Stored items:

<<<<

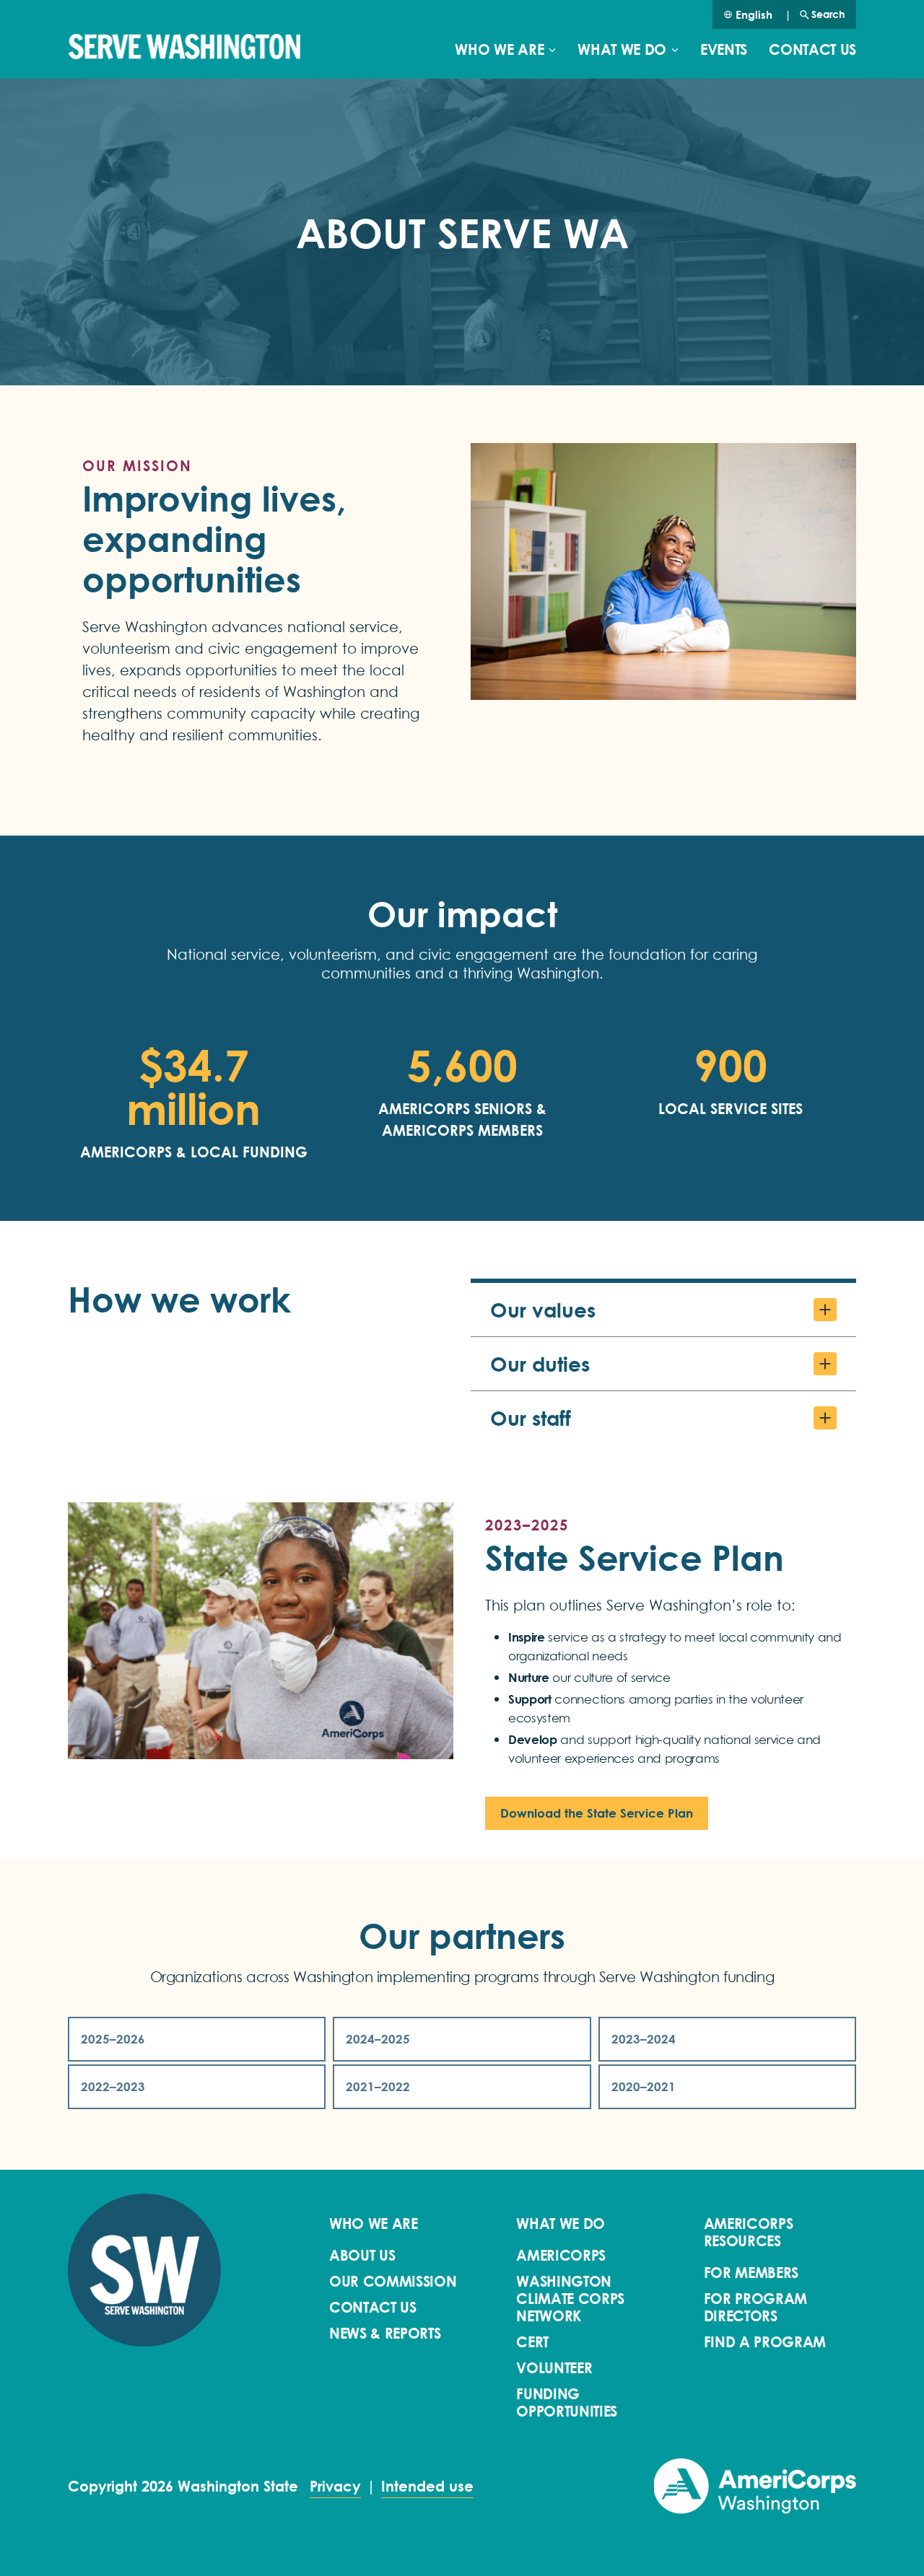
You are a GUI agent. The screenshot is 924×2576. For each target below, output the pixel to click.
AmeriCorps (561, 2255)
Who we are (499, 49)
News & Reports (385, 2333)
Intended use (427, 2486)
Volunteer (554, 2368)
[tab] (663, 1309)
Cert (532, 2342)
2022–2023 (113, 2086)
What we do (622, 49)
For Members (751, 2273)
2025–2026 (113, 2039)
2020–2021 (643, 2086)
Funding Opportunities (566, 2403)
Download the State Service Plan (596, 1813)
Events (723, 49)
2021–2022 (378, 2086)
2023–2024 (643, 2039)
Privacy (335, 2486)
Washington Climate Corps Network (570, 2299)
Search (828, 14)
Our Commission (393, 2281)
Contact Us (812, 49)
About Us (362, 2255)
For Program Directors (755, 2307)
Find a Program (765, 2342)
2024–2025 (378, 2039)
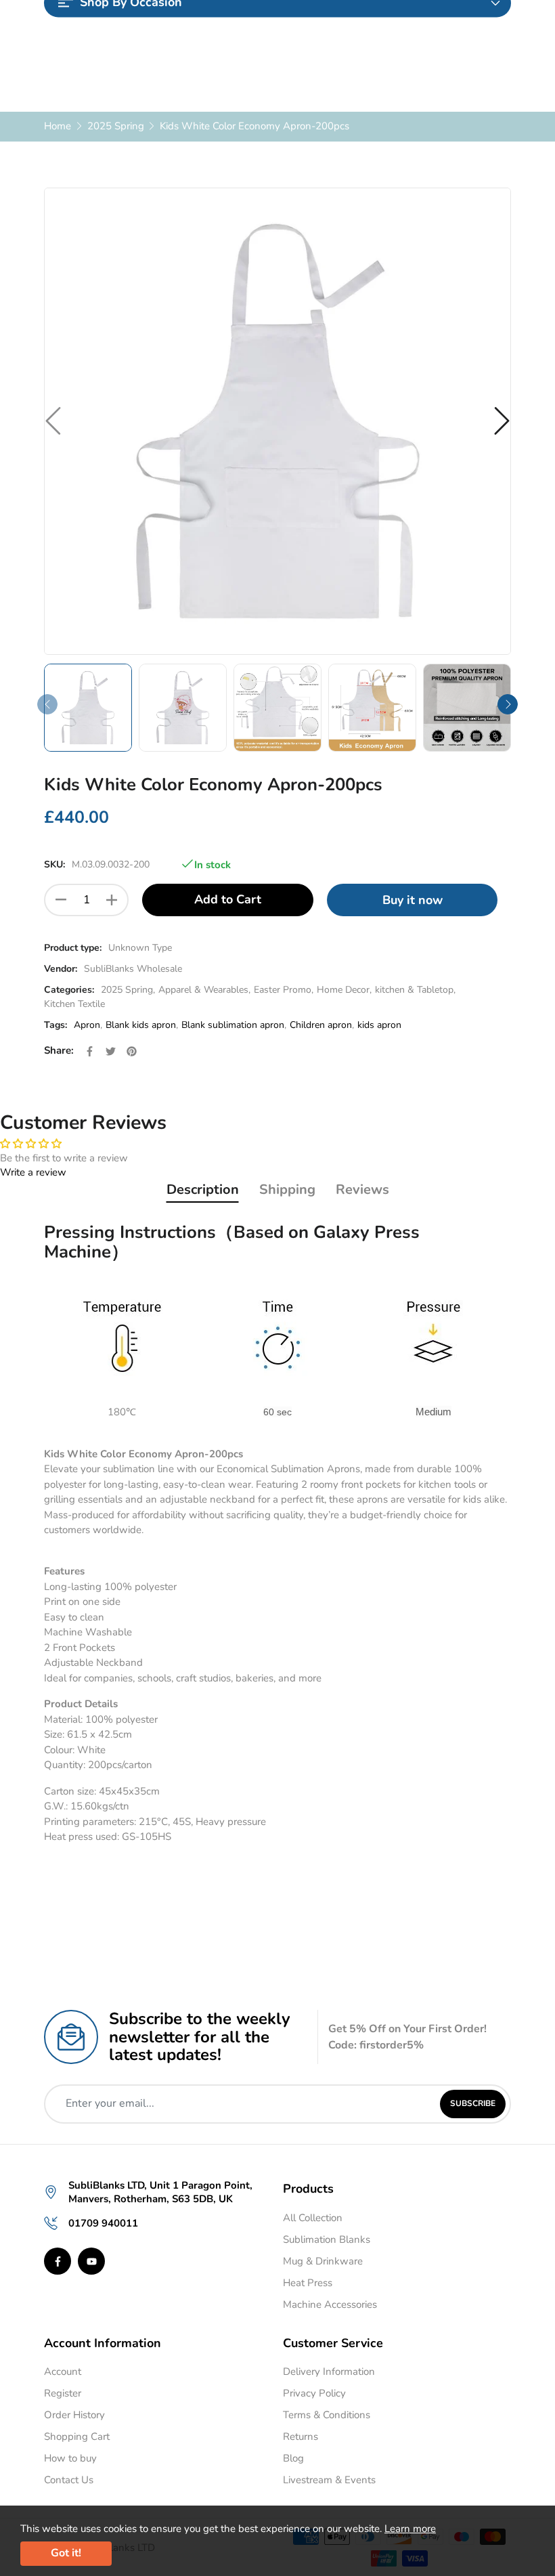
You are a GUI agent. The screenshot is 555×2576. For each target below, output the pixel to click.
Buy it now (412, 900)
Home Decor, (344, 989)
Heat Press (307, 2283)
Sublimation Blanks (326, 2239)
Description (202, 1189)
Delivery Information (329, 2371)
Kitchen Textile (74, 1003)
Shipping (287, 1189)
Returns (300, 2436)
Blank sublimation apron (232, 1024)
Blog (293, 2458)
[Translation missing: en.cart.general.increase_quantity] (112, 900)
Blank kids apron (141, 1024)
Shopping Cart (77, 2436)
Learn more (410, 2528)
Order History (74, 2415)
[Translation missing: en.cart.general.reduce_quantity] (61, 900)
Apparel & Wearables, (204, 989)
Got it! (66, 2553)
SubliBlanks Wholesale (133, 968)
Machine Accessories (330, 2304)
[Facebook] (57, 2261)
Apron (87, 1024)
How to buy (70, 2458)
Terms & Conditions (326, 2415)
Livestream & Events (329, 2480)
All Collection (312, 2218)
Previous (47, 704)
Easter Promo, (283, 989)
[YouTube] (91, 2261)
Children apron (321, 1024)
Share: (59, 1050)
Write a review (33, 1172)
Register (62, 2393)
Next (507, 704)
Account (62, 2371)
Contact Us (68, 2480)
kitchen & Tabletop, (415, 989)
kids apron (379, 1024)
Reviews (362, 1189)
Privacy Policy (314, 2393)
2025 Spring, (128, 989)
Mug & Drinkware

>>>>

_Exercise directions_
All lines from the one containing "Washington Climate Corps Network (570, 2299)" to the last line of the records above, and no others, should be returned unchanged, without pictures.

_Output for this task_
Washington Climate Corps Network (570, 2299)
Search (828, 14)
Our Commission (393, 2281)
Contact Us (812, 49)
About Us (362, 2255)
For Program Directors (755, 2307)
Find a Program (765, 2342)
2024–2025 (378, 2039)
You are a GUI agent. The screenshot is 555×2576. For each target below, output the pixel to click.
Buy it now (412, 900)
Home Decor, (344, 989)
Heat Press (307, 2283)
Sublimation Blanks (326, 2239)
Description (202, 1189)
Delivery Information (329, 2371)
Kitchen Textile (74, 1003)
Shipping (287, 1189)
Returns (300, 2436)
Blank sublimation apron (232, 1024)
Blog (293, 2458)
[Translation missing: en.cart.general.increase_quantity] (112, 900)
Blank kids apron (141, 1024)
Shopping Cart (77, 2436)
Learn more (410, 2528)
Order History (74, 2415)
[Translation missing: en.cart.general.reduce_quantity] (61, 900)
Apparel & Wearables, (204, 989)
Got it! (66, 2553)
SubliBlanks Wholesale (133, 968)
Machine Accessories (330, 2304)
[Facebook] (57, 2261)
Apron (87, 1024)
How to buy (70, 2458)
Terms & Conditions (326, 2415)
Livestream & Events (329, 2480)
All Collection (312, 2218)
Previous (47, 704)
Easter Promo, (283, 989)
[YouTube] (91, 2261)
Children apron (321, 1024)
Share: (59, 1050)
Write a review (33, 1172)
Register (62, 2393)
Next (507, 704)
Account (62, 2371)
Contact Us (68, 2480)
kitchen & Tabletop, (415, 989)
kids apron (379, 1024)
Reviews (362, 1189)
Privacy Policy (314, 2393)
2025 Spring, (128, 989)
Mug & Drinkware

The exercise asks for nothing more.